We find one of the most famous instances of a man coming to terms with his circumstances in the story of the Prodigal Son (Luke 15:11). Here is a man whose soul was crying out, yet he sought to drown out these cries with the many diversions in life that tempt us. He drank, he partied, he enjoyed the leech-like friends that big bucks attract. It was only when he crashed and found himself tempted to eat the pig slop in the troughs he now worked that he finally realized he could no longer ignore the silent screams within himself. In Luke's Gospel, we find that he "came to himself." Alone at the pig trough, with time for true introspection, he had an epiphany of life-changing proportion.

But when he had spent all, there arose a severe famine in the land, and he began to be in want. Then he went and joined himself to a citizen of that country, and he sent him into his fields to feed swine. And he would gladly have filled his stomach with the pods that the swine ate, and no one gave him anything. But when he came to himself, he said, "How many of my father's hired servants have bread enough and to spare, and I perish with hunger! I will arise and go to my father, and will say to him, 'Father, I have sinned against heaven and before you, and I am no longer worthy to be called your son. Make me like one of your hired servants.'"

For many men, it's necessary to come to this place of abasement, to wake up the morning after, to see the evidence of your indiscretion or the consequences of your addiction, to see your reflection leaning over the pig trough. While it can be a time as confusing as being lost after midnight on the foggy country road without your GPS, you must learn to navigate, to ask for directions if necessary (something we men find impossible to do!), to make a U-turn and redirect your vehicle's destination. You must be willing to get comfortable with the journey of your life and quit waiting for life to begin when you reach a certain destination.
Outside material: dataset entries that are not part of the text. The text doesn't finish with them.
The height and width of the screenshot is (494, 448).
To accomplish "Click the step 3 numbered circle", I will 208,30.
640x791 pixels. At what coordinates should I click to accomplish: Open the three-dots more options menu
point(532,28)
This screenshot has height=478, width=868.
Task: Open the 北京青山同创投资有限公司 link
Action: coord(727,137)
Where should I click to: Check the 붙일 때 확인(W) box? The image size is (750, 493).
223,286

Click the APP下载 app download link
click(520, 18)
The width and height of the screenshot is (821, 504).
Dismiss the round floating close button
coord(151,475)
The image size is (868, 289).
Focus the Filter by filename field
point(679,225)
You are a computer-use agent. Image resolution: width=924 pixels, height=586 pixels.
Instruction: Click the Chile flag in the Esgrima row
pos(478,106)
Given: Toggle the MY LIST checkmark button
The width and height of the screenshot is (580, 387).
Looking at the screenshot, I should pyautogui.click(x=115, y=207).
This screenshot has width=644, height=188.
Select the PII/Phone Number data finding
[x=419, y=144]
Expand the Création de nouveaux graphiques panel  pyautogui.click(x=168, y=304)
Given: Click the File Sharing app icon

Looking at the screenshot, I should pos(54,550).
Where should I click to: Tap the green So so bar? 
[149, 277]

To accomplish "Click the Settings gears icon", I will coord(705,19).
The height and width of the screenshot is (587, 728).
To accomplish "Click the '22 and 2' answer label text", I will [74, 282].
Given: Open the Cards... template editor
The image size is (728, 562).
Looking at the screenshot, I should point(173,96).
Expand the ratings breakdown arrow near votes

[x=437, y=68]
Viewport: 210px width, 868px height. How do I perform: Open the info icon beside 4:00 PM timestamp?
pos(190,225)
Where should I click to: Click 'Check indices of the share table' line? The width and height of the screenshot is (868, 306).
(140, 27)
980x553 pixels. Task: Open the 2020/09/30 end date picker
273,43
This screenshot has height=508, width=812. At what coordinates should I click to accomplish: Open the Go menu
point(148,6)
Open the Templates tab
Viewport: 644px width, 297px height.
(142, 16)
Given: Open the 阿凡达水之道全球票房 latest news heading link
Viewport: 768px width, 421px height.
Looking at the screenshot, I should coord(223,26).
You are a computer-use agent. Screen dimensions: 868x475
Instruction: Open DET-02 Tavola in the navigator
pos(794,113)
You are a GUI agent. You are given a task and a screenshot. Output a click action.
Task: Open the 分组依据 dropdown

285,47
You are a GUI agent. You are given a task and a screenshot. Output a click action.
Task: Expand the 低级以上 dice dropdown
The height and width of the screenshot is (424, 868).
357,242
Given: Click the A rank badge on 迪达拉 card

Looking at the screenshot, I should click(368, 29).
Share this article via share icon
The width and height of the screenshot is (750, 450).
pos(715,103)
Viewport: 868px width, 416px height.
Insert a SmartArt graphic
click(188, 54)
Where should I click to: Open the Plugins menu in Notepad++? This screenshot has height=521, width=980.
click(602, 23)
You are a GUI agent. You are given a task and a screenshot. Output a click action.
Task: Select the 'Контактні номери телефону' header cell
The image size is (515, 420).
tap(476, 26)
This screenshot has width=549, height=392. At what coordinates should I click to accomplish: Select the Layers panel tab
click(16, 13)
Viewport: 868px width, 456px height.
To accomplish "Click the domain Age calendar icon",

Even the failed choices and wrong turns in your life can be redeemed by God if you're willing to let Him.

The Apostle Paul knew about this process of going through the fog; he wrote: When I was a child, I spoke as a child, I understood as a child, I thought as a child; but when I became a man, I put away childish things. For now we see in a mirror, dimly, but then face to face. Now I know in part, but then I shall know just as I also am known. (1 CORINTHIANS 13:11-12)

Paul's phrase "when I became a man" indicates someone who endured a process and became comfortable in his own skin, who was in touch with himself, his personality, his needs and desires, his strengths and flaws, his sexuality, his fears, a man who knows that accepting himself is just as important as improving himself. So often men improve themselves for other people-to fit in, to look good in a way others will notice, to change and adapt to a new environment. Some men learn what wine to order at the restaurant to impress their woman, they get the right suit for the job interview, they work out so that others will be impressed with our fine physique. But what do we do to get to know ourselves at an intimate level that isn't for external approval or perceptions of others? To become a man, as Paul indicates here, we men must be willing to stop thinking as a child, to wrestle with our thoughts, acknowledge them, and learn to accept who we are. "As a man thinks in his heart, so is he" (Proverbs 23:7).

As we explore who we are, we have conversations with ourselves, and there are constantly thoughts that we don't share with anyone: thoughts about money, about sex, about God. Many of us aren't courageous enough even to have these inner dialogues about these very important topics with ourselves, let alone with others. It's as if we're afraid to plumb the depths of our beliefs, our hopes, our fears. Generally speaking, men are much more prone to action without introspection, a natural reflex, perhaps, but one that will eventually get you in trouble. Come on, let's be honest. Have you ever acted first and then wondered, "What in the world was I thinking?" I know I have, but I'm learning that God has gifted us with intellects, with sound minds that can reason, remember, and reflect upon the data that each day brings into our lives. The great philosopher Socrates said that the unexamined life is not worth living; I say that the unexamined life falls short of who we could be and what God has empowered us to do, and makes it a tragedy, a life wasted.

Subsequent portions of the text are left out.